* What is required
How many lines of the records below contain the string "screenshot"? Reply with the number alone.

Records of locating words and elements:
"""

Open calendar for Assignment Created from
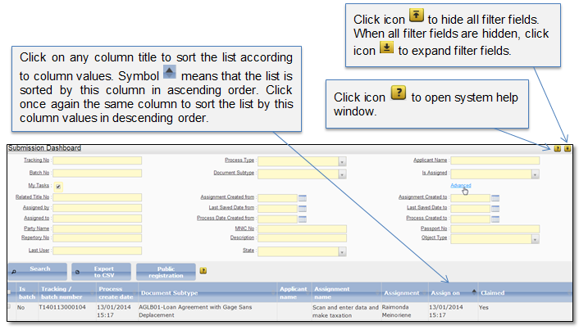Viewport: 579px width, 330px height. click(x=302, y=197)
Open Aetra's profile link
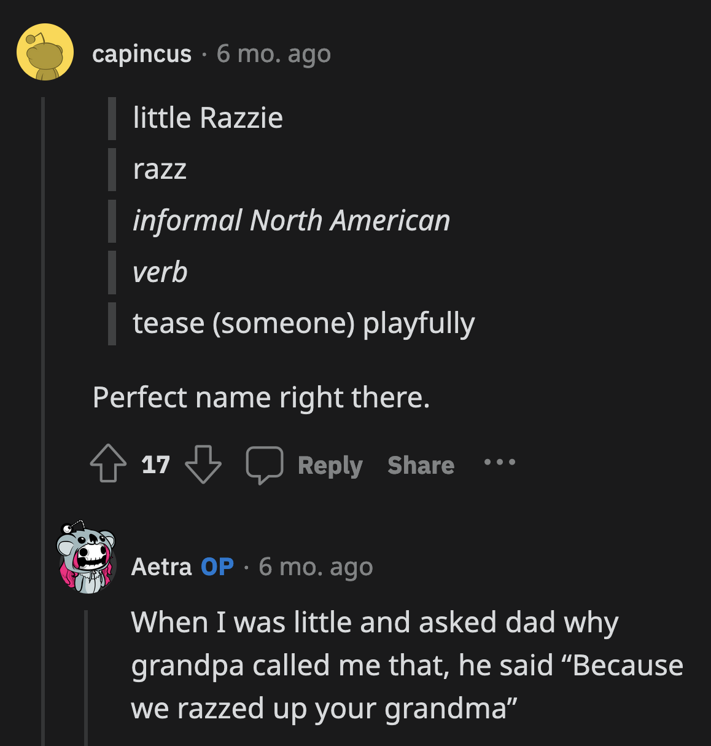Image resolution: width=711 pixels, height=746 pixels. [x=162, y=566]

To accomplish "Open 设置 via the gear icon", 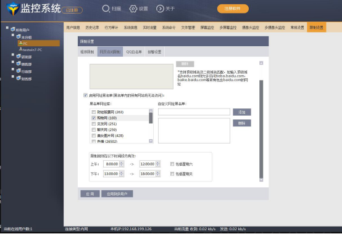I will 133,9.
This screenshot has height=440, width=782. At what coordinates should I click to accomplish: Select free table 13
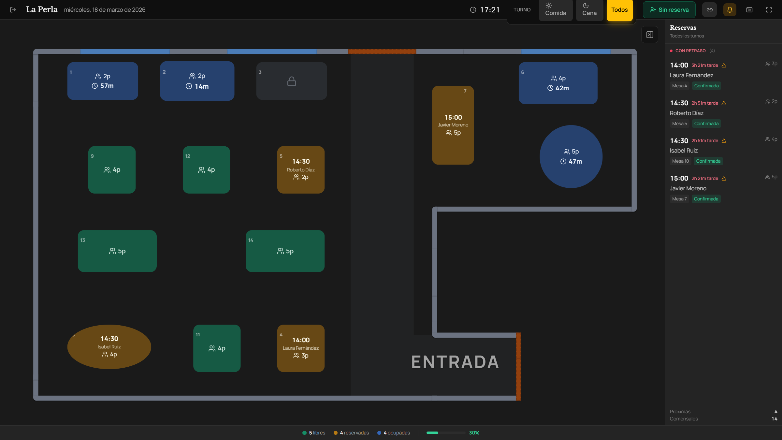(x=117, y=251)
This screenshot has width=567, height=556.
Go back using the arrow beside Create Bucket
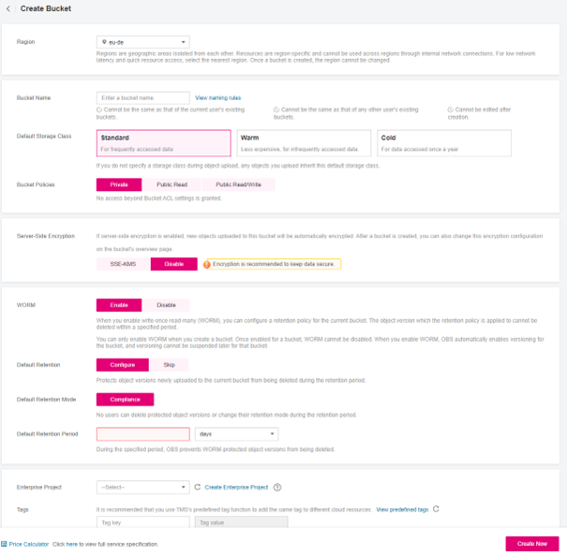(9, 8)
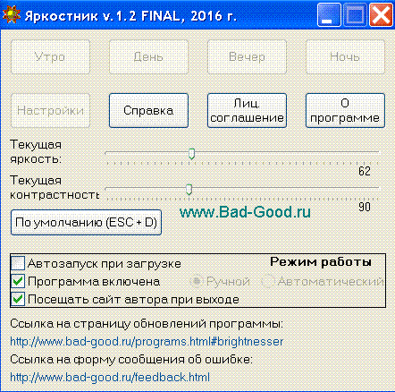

"""

* Problem solution
2